目的
下に示す『ジョギング渡り鳥』の監督インタビューを、最後の一文の後から続けて書いてください。

原文
『ジョギング渡り鳥』 鈴木卓爾監督インタビュー
とある町でジョギングを続ける女性を取り巻く人々を、遠い宇宙から地球に不時着し、カメラとマイクを手にしたモコモコ星人たちがさらに取り巻いて──。鈴木卓爾監督が映画美学校アクターズ・コース1期生と創り出した『ジョギング渡り鳥』は、二重三重に増殖と分裂を繰り返す「モコモコ系メタSF映画」。複数の視点から編まれた本作は、「あなた」と「私」の境目を探す宇宙人の活動と同様に、映画のリミットを探るひとつの旅なのかもしれない。監督に話を訊いた。
──公式サイトにまとめられていますが、東京公開にあたってのインタビューや対談など、ウェブで読める記事だけでもかなりの数があります。
今回は作戦として、──作戦というほどのものになっていないのですが──作品自体が複雑な構造を持っているので、その流れでいこうと。東京での宣伝もモコモコ星人の姿で行ったり、出演者たちが街でチラシ配りするのをツイッターでネタにしたり、出来る限りのことをしてみました。僕自身も自分で配給するのは初めてで、いままでとは訳が違っていました。「複数性」で展開してみたという感じでしょうか。
──本作には、「面倒なことをやろう」というコンセプトがあったそうですね。

提供データ

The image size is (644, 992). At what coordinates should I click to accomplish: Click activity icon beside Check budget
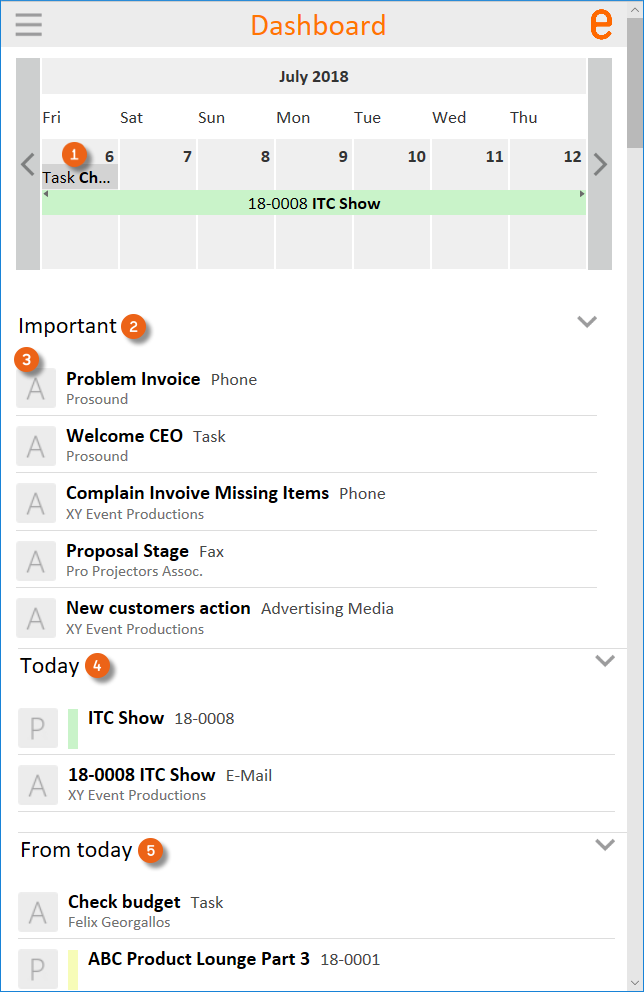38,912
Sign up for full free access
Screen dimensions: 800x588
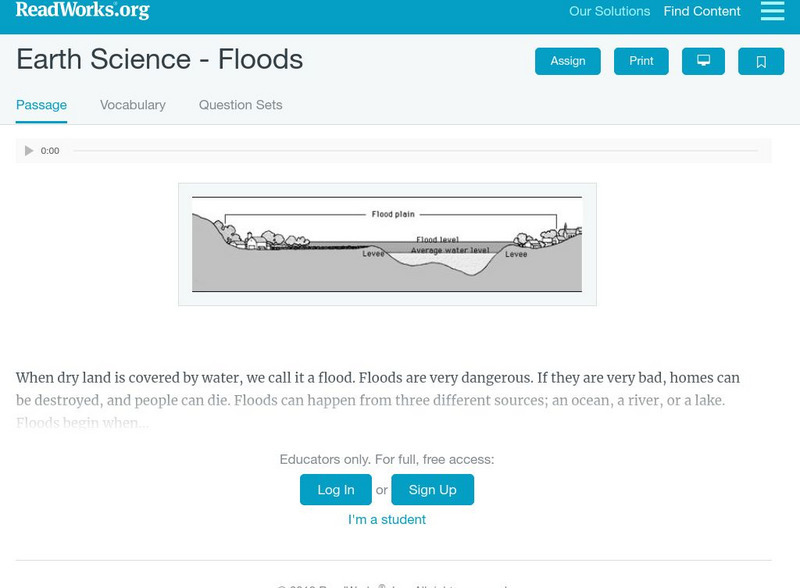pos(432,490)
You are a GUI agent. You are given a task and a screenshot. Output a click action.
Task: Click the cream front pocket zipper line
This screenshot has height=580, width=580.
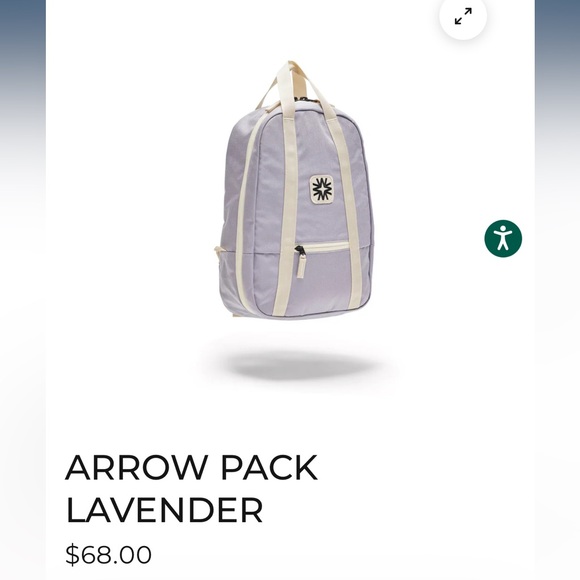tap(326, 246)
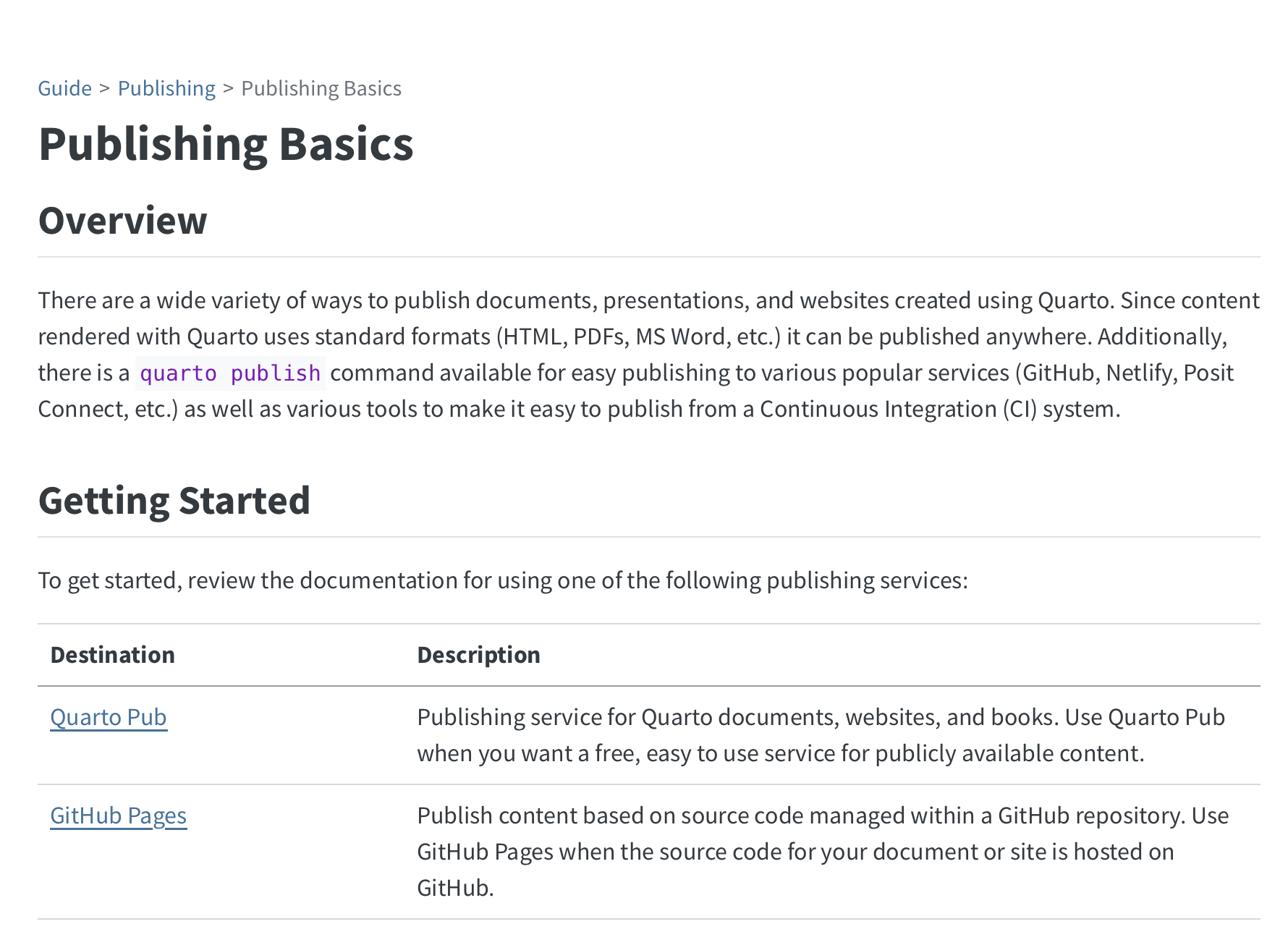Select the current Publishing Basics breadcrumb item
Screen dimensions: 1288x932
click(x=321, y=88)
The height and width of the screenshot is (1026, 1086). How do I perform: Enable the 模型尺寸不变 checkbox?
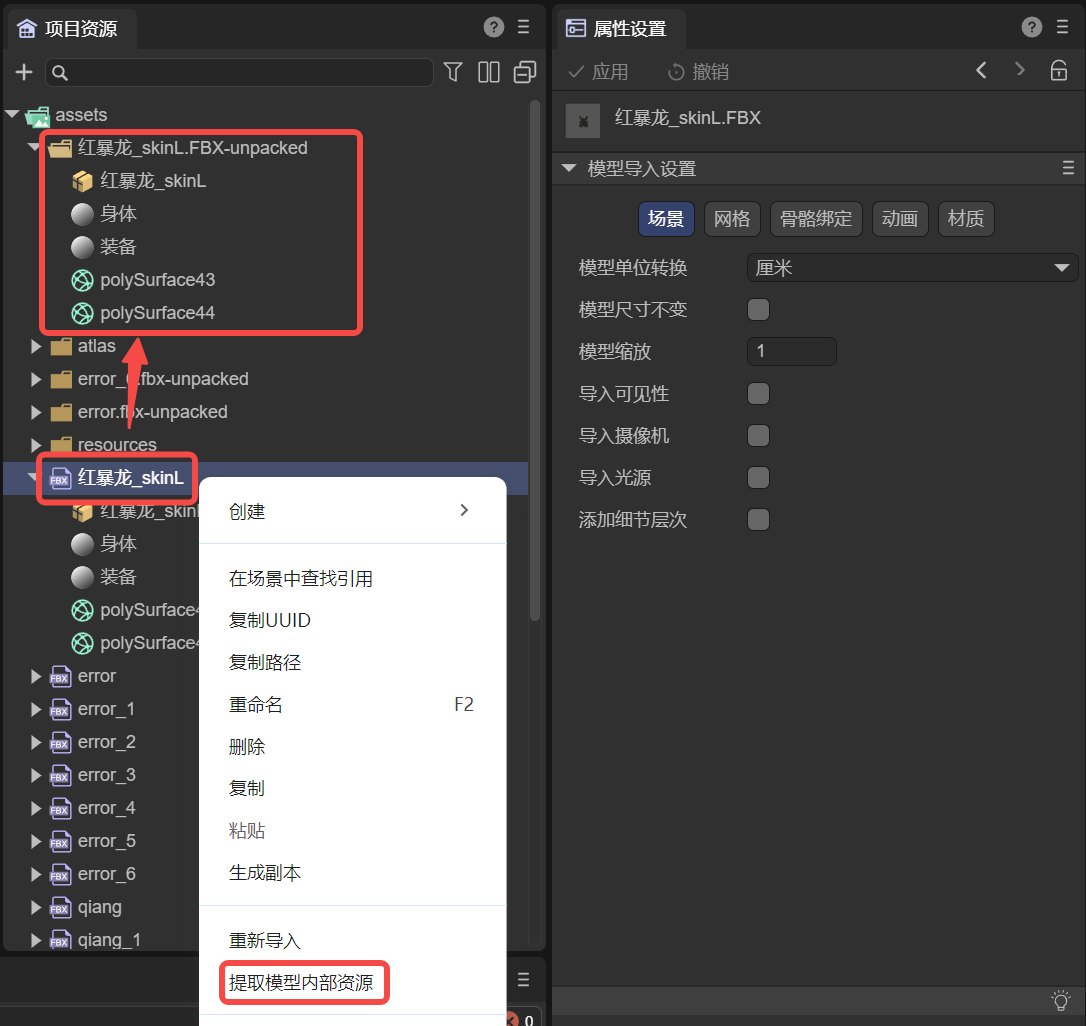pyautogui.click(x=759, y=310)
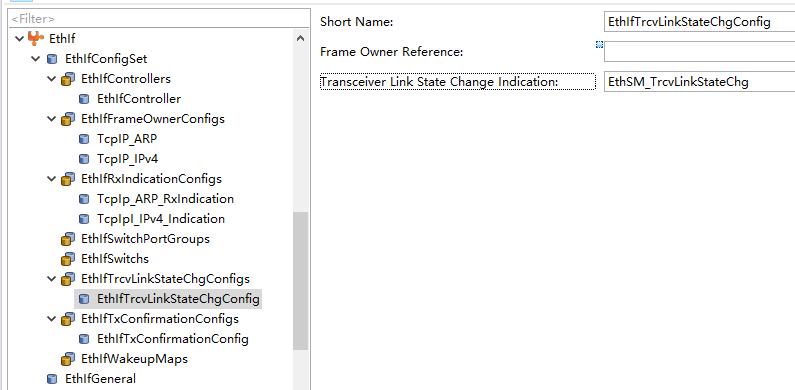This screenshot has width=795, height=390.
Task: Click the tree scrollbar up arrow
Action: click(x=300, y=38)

出力内容
映画美学校でアクターズ・コースが始まったのが2011年5月。その1年後に、学生たちが自由意志で高等科に進みました。2012年の10月だったでしょうか、高等科の僕の授業が迫っていた頃、みんなで高尾山に山登りに行ったときに「何がやりたい?」と訊いたら、「合宿して映画を撮りたい」という答えが返ってきました。「いやいや、合宿で撮るのって大変だよ」と言うべきところでしょうが、代わりに、「じゃあやってみようか」と答えました。12月に、『ゲゲゲの女房』(2010)からお世話になっている埼玉県の深谷フィルムコミッションの強瀬誠さんに相談すると、最初は「学生の映画?」という反応でしたが、それでも「いいよ」と言ってもらえた。はじめは年明け、1月10日から強瀬さんが紹介してくれた、町の公民館のザコ寝できる畳部屋を合宿場にして4泊5日で撮りました。そこから1月のあいだに、深谷と東京との往復を3回繰り返したのかな、それで第一期の撮影を終えました。撮りながら思ったのは、群像劇として登場人物全員、つまりアクターズ・コースの高等科の生徒たち一人一人をちゃんと見て描こうということ。それから、「非常に効率の悪いことをしてみよう」と提案したんです。みんなで撮影して、みんなで帰って、みんなでメシを炊き始めるというふうに。普通は、出演が終わった子たちが先に帰ってごはんの仕度をするじゃないですか? でも出番が終わっても現場にいてもらって、みんなで仕舞って、帰って食事をつくる。そういう無駄なことをしたいと言って撮り始めたのがきっかけでしたね。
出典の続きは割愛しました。